* [Provided records]
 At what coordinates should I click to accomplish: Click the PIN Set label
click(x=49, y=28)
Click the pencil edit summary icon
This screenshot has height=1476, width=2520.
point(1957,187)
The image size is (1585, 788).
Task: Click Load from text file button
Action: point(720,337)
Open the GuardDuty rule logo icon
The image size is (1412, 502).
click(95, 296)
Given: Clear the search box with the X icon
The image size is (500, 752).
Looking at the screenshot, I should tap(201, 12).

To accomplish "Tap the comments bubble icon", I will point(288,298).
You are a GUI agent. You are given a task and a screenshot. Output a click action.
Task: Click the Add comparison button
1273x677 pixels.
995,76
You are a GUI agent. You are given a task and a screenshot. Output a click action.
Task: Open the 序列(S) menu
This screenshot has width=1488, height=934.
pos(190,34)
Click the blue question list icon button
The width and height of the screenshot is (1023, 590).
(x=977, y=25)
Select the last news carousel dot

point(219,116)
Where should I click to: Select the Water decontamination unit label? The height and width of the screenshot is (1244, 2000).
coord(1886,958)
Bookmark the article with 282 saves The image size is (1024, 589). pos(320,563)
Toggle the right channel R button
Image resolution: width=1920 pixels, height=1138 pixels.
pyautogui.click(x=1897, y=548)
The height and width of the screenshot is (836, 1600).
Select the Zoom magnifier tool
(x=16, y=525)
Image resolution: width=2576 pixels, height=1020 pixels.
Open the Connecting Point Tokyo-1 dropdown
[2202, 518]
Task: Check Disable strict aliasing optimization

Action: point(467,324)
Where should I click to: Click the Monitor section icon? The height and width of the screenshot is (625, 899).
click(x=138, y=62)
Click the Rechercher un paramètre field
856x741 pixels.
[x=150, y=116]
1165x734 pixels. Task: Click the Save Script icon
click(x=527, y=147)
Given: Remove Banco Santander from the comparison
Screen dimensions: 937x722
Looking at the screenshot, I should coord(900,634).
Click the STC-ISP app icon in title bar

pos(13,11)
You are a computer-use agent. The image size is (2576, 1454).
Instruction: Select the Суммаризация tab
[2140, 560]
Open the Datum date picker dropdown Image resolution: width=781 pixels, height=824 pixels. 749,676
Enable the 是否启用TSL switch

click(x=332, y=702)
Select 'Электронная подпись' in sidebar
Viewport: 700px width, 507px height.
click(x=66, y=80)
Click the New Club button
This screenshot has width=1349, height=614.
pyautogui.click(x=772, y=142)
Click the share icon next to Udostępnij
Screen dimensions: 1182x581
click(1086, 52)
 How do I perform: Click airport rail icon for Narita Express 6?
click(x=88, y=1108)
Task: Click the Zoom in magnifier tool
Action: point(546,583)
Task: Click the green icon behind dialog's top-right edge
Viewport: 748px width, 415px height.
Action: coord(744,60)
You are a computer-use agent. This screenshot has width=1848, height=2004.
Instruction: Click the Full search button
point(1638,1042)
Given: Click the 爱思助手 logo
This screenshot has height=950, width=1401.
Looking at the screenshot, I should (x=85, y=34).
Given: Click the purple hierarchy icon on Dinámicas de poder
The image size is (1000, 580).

* [Given instruction] Rewrite all of the lines above, substituting "screen agent" for "GUI agent" and leaving everything else unchanged.

* [Result of this exercise]
 At what coordinates should I click to accomplish: Click the PIN Set label
click(x=49, y=28)
Click the pencil edit summary icon
This screenshot has height=1476, width=2520.
point(1957,187)
The image size is (1585, 788).
Task: Click Load from text file button
Action: point(720,337)
Open the GuardDuty rule logo icon
The image size is (1412, 502).
click(95, 296)
Given: Clear the search box with the X icon
The image size is (500, 752).
Looking at the screenshot, I should tap(201, 12).

To accomplish "Tap the comments bubble icon", I will point(288,298).
You are a screen agent. You are given a task and a screenshot. Output a click action.
Task: Click the Add comparison button
1273x677 pixels.
995,76
You are a screen agent. You are given a task and a screenshot. Output a click action.
Task: Open the 序列(S) menu
This screenshot has width=1488, height=934.
pos(190,34)
Click the blue question list icon button
The width and height of the screenshot is (1023, 590).
(x=977, y=25)
Select the last news carousel dot

point(219,116)
Where should I click to: Select the Water decontamination unit label? The height and width of the screenshot is (1244, 2000).
coord(1886,958)
Bookmark the article with 282 saves The image size is (1024, 589). pos(320,563)
Toggle the right channel R button
Image resolution: width=1920 pixels, height=1138 pixels.
pyautogui.click(x=1897, y=548)
The height and width of the screenshot is (836, 1600).
Select the Zoom magnifier tool
(x=16, y=525)
Image resolution: width=2576 pixels, height=1020 pixels.
Open the Connecting Point Tokyo-1 dropdown
[2202, 518]
Task: Check Disable strict aliasing optimization

Action: point(467,324)
Where should I click to: Click the Monitor section icon? The height and width of the screenshot is (625, 899).
click(x=138, y=62)
Click the Rechercher un paramètre field
856x741 pixels.
[x=150, y=116]
1165x734 pixels. Task: Click the Save Script icon
click(x=527, y=147)
Given: Remove Banco Santander from the comparison
Screen dimensions: 937x722
Looking at the screenshot, I should coord(900,634).
Click the STC-ISP app icon in title bar

pos(13,11)
You are a computer-use agent. The image size is (2576, 1454).
Instruction: Select the Суммаризация tab
[2140, 560]
Open the Datum date picker dropdown Image resolution: width=781 pixels, height=824 pixels. 749,676
Enable the 是否启用TSL switch

click(x=332, y=702)
Select 'Электронная подпись' in sidebar
Viewport: 700px width, 507px height.
click(x=66, y=80)
Click the New Club button
This screenshot has width=1349, height=614.
pyautogui.click(x=772, y=142)
Click the share icon next to Udostępnij
Screen dimensions: 1182x581
click(1086, 52)
 How do I perform: Click airport rail icon for Narita Express 6?
click(x=88, y=1108)
Task: Click the Zoom in magnifier tool
Action: point(546,583)
Task: Click the green icon behind dialog's top-right edge
Viewport: 748px width, 415px height.
Action: coord(744,60)
You are a computer-use agent. This screenshot has width=1848, height=2004.
Instruction: Click the Full search button
point(1638,1042)
Given: Click the 爱思助手 logo
This screenshot has height=950, width=1401.
Looking at the screenshot, I should (x=85, y=34).
Given: Click the purple hierarchy icon on Dinámicas de poder
The image size is (1000, 580).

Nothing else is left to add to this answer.